The 40 Year Old Tiger


Rotterdam: what a magnificent city. Minus temperatures in the Celsius scale and winds of many Beaufort : what a nuisance. But, then, International Film Festival Rotterdam, and in particular, on its 4oth anniversary: what a fulfilling experience, to say the least.

Our favorite Tiger became forty or Extra Large --the creative minds of the Festival had a good brainstorming day, when they decided to use the number 40 written in Roman numerals, which is XL, and even twist around the idea of a Festival growing older and stronger spicing it up with a playful character and a young soul: posters and logos everywhere were featuring the XL number written with colorful markers children love to use for their naive sketches. Let alone the official delegate bag, commissioned to Antoine Peters and Eastpak, which also features the idea of using colorful markers to intervene in the process of the bag coloring, thus customizing it according to one's taste, as he would customize the festival experience itself, choosing films, venues, events from an endless variety the organisers provide.



Forty years mean a lot of experience, a lot of associates and in 2011 it also means forty Extra Locations, all of them celebrating the most peculiar expressions and combinations of film and other means of art, like Your Space gallery, which turned into a blissful children's creche or the WORM Abnorminal Fitness Club, that offers an exhausting (sic) package of contemporary art, film, music and some work-out nicely wrapped up for urban hipsters.
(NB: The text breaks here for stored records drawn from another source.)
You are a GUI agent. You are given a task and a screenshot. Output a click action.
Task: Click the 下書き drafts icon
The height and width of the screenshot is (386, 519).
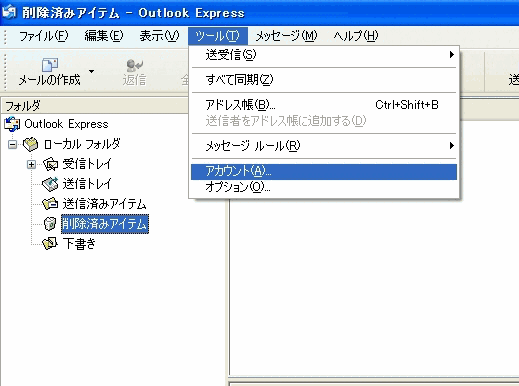tap(50, 244)
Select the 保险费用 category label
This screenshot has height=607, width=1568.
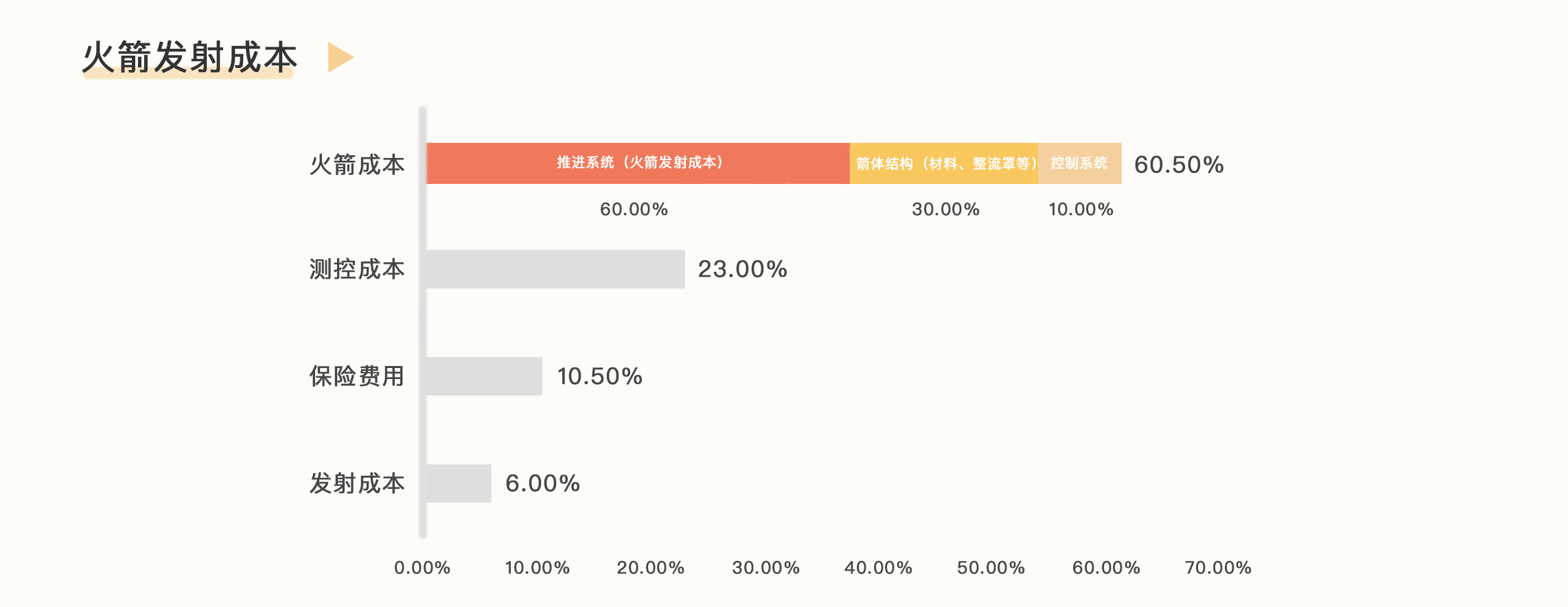357,376
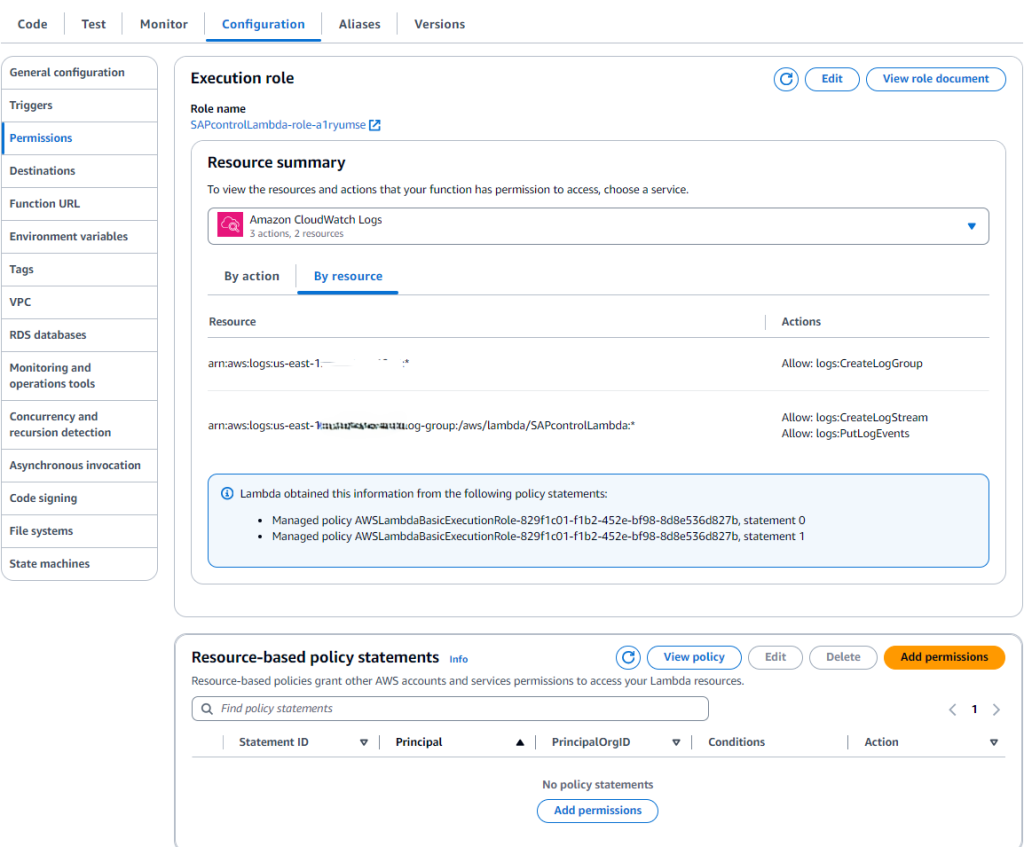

Literally hundreds of people co-operate all-day long (I mention with love Stefanie and Marije from Q & A, the supervisors in Cinerama and Lantaren Venster, and others) to get the tiger moving perpetually across the city. It moves with fast leaps, sometimes it takes the Tram or the Metro, it even rides a bike, wearing a heavy coat and a hoodie. Late at night the Tiger loves to listen to D.J. gigs by poet-musician-directors like F.G. Ossang, but throughout the day he watches films, sure he does, especially Greek films Attenberg and Wasted Youth, as well as some Argentinian films like En El Futuro, to name a few.

Still, IFFR is all about the experience, it's not about locking yourself up in screenings non-stop. It took me years to learn that quantity and quality do not usually go together -- I had to try to break the record of films per day in other festivals myself, till I saw that there was no point in breaking the record at all.

The Tiger Awards are already granted, I am not in Rotterdam any more, and trying stuff with wild people and hitting the dancefloor with lovely Roz, Janna, and some weird guys with intricate fashion sense seems like it happened in a dreamland, but I still hear the roaring of the Tiger, or is it just the wind roaring over the rooftops?